◆ **WORK TO COMPLETE**
Look through the entries below and extract exactly the lines from the one containing "The height and width of the screenshot is (273, 481)." through the one containing "You are a computer-use agent. Image", ends included.

◆ **GIVEN RECORDS**
·····

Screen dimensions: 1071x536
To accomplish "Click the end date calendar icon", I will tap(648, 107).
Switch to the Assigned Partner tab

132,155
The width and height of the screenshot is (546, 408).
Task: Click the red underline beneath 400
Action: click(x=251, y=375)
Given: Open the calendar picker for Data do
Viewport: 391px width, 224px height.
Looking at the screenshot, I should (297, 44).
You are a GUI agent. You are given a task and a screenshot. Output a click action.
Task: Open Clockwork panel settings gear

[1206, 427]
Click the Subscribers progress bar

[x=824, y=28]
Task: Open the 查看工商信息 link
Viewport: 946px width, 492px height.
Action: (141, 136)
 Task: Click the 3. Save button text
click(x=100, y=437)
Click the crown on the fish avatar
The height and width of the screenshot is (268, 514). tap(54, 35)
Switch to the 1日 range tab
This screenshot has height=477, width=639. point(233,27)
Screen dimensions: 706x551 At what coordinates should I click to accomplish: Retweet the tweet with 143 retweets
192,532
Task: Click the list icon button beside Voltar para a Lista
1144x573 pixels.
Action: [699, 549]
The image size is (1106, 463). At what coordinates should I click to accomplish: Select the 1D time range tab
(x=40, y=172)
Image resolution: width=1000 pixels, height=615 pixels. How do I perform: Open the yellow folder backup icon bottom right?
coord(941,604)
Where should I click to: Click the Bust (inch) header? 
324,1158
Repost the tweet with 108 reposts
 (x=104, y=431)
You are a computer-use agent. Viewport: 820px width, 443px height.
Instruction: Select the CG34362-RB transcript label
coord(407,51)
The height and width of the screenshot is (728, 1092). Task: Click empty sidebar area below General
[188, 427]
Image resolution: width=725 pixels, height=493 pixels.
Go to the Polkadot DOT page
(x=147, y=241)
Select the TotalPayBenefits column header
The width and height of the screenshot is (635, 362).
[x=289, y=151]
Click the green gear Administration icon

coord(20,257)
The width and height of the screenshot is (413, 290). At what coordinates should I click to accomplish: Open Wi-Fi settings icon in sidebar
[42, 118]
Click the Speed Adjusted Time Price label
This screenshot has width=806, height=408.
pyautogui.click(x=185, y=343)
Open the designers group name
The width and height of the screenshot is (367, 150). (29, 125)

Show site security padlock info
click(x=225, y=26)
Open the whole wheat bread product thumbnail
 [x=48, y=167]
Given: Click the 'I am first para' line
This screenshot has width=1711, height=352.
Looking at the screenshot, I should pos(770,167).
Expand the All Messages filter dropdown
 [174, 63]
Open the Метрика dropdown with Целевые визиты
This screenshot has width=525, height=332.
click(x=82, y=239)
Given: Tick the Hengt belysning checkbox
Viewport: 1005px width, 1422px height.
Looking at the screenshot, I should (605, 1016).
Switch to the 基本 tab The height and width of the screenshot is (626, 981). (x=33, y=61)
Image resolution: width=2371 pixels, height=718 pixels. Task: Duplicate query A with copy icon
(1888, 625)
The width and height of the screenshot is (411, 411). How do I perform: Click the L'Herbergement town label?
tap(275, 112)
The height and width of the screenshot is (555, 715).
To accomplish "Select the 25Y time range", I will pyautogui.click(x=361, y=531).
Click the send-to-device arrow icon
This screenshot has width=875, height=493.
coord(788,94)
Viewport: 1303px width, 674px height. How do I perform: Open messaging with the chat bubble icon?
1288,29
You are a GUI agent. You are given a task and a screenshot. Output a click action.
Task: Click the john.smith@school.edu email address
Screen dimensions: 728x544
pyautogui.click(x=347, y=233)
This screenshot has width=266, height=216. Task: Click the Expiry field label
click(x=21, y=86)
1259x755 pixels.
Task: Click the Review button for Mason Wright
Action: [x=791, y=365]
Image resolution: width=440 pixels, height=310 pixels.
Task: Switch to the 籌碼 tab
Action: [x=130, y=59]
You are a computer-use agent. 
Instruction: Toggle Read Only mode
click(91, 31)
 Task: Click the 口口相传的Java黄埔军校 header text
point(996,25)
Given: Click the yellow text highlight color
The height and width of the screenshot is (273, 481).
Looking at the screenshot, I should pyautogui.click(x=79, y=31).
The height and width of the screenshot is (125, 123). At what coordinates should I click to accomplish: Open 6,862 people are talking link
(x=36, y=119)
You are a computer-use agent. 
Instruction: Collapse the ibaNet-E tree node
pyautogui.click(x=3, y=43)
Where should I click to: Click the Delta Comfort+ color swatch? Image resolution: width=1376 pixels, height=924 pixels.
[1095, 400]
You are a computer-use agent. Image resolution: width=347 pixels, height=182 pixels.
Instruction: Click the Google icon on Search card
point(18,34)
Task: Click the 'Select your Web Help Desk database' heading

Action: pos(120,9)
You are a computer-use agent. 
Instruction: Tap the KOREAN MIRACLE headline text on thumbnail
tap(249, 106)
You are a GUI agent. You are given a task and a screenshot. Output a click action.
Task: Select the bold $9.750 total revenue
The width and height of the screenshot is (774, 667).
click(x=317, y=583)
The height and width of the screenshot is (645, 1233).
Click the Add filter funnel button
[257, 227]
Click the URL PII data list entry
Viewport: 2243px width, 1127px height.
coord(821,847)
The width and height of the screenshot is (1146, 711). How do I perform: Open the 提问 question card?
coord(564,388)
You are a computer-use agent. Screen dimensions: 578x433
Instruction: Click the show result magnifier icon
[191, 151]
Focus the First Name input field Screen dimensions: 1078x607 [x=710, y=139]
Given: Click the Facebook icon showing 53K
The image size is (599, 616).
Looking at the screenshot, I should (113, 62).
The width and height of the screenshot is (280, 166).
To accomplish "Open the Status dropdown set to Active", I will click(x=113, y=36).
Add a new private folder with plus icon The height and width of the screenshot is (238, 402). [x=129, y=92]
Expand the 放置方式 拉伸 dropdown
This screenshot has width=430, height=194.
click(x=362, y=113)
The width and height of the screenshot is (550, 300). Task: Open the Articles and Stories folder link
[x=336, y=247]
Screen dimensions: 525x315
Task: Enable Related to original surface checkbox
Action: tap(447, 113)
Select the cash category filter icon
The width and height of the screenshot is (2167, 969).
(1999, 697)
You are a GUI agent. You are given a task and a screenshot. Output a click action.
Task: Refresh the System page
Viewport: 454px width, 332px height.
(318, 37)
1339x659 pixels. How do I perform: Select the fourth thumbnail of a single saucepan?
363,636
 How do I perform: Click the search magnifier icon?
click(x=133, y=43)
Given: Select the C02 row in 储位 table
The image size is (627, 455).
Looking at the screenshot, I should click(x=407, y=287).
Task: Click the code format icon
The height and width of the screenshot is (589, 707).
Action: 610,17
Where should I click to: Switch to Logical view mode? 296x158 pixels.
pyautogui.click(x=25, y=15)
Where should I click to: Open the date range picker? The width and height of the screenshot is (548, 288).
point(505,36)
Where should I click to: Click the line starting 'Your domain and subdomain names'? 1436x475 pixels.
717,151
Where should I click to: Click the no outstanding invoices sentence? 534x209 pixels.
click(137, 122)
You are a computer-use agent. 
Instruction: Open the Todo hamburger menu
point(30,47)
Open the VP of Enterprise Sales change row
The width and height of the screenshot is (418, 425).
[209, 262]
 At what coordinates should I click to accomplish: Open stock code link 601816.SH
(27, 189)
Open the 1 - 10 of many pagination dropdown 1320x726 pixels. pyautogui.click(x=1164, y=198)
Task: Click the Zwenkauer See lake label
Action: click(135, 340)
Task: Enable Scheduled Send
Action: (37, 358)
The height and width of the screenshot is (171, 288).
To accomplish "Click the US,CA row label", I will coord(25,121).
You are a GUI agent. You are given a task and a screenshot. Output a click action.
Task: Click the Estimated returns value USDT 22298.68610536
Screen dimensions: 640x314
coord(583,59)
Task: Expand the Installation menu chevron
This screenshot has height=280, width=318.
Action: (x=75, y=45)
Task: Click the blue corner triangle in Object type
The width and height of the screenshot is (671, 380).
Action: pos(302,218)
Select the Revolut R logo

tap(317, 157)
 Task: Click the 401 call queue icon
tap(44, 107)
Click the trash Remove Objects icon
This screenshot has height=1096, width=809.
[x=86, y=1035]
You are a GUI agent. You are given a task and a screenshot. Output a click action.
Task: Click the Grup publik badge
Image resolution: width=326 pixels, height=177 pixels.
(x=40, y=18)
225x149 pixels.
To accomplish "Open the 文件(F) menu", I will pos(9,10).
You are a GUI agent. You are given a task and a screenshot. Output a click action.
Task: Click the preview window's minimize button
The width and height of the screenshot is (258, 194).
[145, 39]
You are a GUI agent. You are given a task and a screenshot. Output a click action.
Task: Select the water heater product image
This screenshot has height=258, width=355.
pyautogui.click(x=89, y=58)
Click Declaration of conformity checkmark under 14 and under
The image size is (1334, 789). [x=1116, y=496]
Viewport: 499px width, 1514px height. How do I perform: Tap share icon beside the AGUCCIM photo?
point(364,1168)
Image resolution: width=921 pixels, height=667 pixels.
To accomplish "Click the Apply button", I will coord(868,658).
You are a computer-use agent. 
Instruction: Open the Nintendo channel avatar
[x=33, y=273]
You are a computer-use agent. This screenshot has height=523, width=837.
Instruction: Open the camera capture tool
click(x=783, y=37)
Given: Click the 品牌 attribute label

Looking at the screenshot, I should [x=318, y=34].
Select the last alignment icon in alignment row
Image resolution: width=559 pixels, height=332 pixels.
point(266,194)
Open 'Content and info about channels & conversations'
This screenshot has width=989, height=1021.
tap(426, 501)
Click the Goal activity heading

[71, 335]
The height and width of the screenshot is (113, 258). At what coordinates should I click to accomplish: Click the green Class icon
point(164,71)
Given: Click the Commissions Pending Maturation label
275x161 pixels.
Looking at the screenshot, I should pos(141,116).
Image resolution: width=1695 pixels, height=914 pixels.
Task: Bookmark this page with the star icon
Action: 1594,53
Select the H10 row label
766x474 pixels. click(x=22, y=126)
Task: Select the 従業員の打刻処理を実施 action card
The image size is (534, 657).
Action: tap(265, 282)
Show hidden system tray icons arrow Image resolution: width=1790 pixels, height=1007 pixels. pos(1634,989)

·····

◆ **WRITTEN ANSWER**
The height and width of the screenshot is (273, 481).
Looking at the screenshot, I should pyautogui.click(x=79, y=31).
The height and width of the screenshot is (125, 123). At what coordinates should I click to accomplish: Open 6,862 people are talking link
(x=36, y=119)
You are a computer-use agent. 
Instruction: Collapse the ibaNet-E tree node
pyautogui.click(x=3, y=43)
Where should I click to: Click the Delta Comfort+ color swatch? Image resolution: width=1376 pixels, height=924 pixels.
[1095, 400]
You are a computer-use agent. Image resolution: width=347 pixels, height=182 pixels.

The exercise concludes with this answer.